Pointing records for screenshots and pages
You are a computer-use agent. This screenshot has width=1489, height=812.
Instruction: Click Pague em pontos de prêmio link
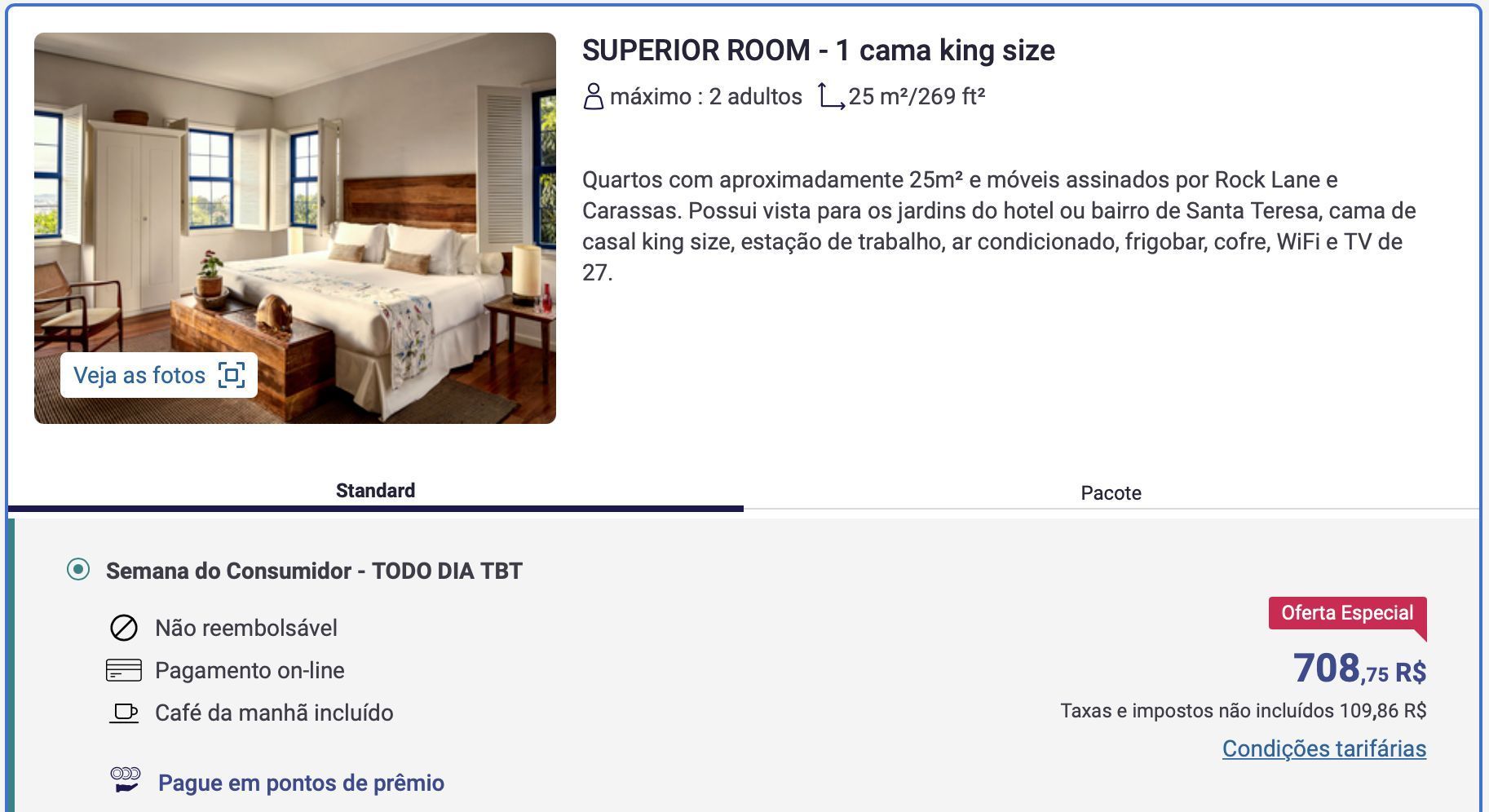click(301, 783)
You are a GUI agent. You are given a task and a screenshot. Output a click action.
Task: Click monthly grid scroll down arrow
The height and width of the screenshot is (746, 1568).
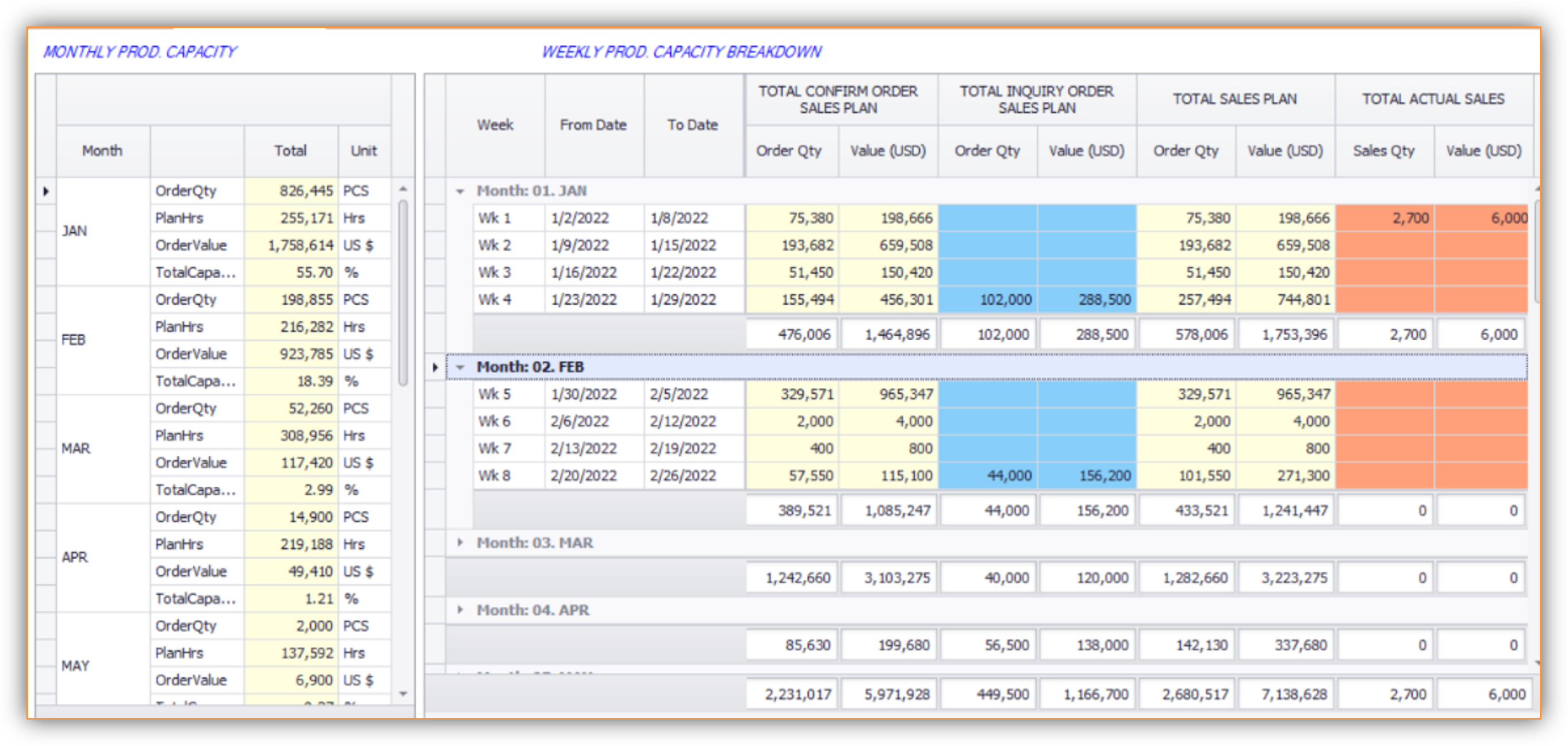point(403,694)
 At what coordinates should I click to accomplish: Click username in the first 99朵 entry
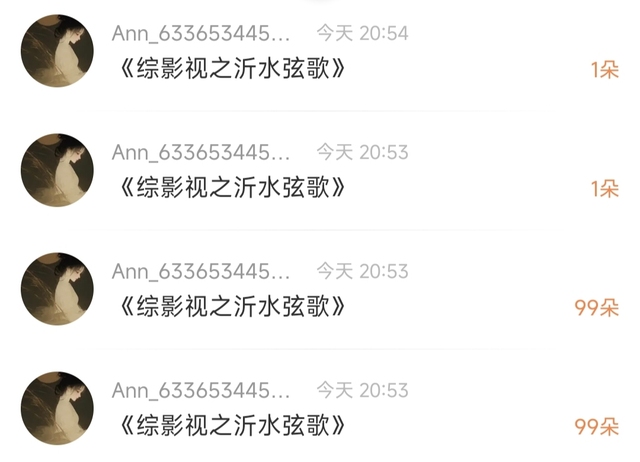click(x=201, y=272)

Set exercise
Quote the records word for word, starting at the line with "At what coordinates" and continuing through the end of the records. Leave the pictures out of your answer.

Correct result
 At what coordinates should I click to accomplish: Click username in the first 99朵 entry
click(x=201, y=272)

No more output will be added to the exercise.